_What you are asked to do_.
With the records in front of you, set every one of them down exactly.

▶

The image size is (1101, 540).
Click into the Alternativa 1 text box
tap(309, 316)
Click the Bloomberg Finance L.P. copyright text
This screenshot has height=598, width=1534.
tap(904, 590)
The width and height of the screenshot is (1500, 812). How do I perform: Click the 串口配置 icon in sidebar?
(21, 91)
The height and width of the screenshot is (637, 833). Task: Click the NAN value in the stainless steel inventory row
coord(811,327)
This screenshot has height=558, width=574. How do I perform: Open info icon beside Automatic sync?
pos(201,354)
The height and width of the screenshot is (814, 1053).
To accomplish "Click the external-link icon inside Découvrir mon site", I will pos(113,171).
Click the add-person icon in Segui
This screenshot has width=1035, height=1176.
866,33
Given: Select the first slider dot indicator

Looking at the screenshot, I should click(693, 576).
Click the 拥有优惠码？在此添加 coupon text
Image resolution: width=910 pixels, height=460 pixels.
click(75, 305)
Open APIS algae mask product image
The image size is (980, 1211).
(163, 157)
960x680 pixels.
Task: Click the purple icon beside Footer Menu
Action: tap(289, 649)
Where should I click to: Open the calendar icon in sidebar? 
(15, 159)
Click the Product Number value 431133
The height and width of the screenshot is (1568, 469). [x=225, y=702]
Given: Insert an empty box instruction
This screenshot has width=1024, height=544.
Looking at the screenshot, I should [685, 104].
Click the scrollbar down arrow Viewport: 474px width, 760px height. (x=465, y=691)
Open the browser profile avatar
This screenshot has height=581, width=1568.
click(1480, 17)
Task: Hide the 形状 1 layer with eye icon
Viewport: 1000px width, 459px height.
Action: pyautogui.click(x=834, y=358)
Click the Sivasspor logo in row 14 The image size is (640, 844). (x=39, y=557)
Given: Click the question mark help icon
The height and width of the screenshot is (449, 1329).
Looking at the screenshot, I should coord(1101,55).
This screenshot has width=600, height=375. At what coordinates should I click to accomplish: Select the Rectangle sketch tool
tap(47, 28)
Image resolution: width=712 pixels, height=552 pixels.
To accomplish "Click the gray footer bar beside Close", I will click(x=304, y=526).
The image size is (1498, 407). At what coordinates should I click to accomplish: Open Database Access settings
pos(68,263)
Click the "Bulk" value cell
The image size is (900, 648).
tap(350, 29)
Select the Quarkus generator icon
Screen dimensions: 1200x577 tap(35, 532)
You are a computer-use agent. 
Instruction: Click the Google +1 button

◀

_Completed exercise_.
The image size is (1101, 540).
Click into the Alternativa 1 text box
tap(309, 316)
Click the Bloomberg Finance L.P. copyright text
This screenshot has height=598, width=1534.
tap(904, 590)
The width and height of the screenshot is (1500, 812). How do I perform: Click the 串口配置 icon in sidebar?
(21, 91)
The height and width of the screenshot is (637, 833). Task: Click the NAN value in the stainless steel inventory row
coord(811,327)
This screenshot has height=558, width=574. How do I perform: Open info icon beside Automatic sync?
pos(201,354)
The height and width of the screenshot is (814, 1053).
To accomplish "Click the external-link icon inside Découvrir mon site", I will pos(113,171).
Click the add-person icon in Segui
This screenshot has width=1035, height=1176.
866,33
Given: Select the first slider dot indicator

Looking at the screenshot, I should click(693, 576).
Click the 拥有优惠码？在此添加 coupon text
Image resolution: width=910 pixels, height=460 pixels.
click(75, 305)
Open APIS algae mask product image
The image size is (980, 1211).
(163, 157)
960x680 pixels.
Task: Click the purple icon beside Footer Menu
Action: tap(289, 649)
Where should I click to: Open the calendar icon in sidebar? 
(15, 159)
Click the Product Number value 431133
The height and width of the screenshot is (1568, 469). [x=225, y=702]
Given: Insert an empty box instruction
This screenshot has width=1024, height=544.
Looking at the screenshot, I should [685, 104].
Click the scrollbar down arrow Viewport: 474px width, 760px height. (x=465, y=691)
Open the browser profile avatar
This screenshot has height=581, width=1568.
click(1480, 17)
Task: Hide the 形状 1 layer with eye icon
Viewport: 1000px width, 459px height.
Action: pyautogui.click(x=834, y=358)
Click the Sivasspor logo in row 14 The image size is (640, 844). (x=39, y=557)
Given: Click the question mark help icon
The height and width of the screenshot is (449, 1329).
Looking at the screenshot, I should coord(1101,55).
This screenshot has width=600, height=375. At what coordinates should I click to accomplish: Select the Rectangle sketch tool
tap(47, 28)
Image resolution: width=712 pixels, height=552 pixels.
To accomplish "Click the gray footer bar beside Close", I will click(x=304, y=526).
The image size is (1498, 407). At what coordinates should I click to accomplish: Open Database Access settings
pos(68,263)
Click the "Bulk" value cell
The image size is (900, 648).
tap(350, 29)
Select the Quarkus generator icon
Screen dimensions: 1200x577 tap(35, 532)
You are a computer-use agent. 
Instruction: Click the Google +1 button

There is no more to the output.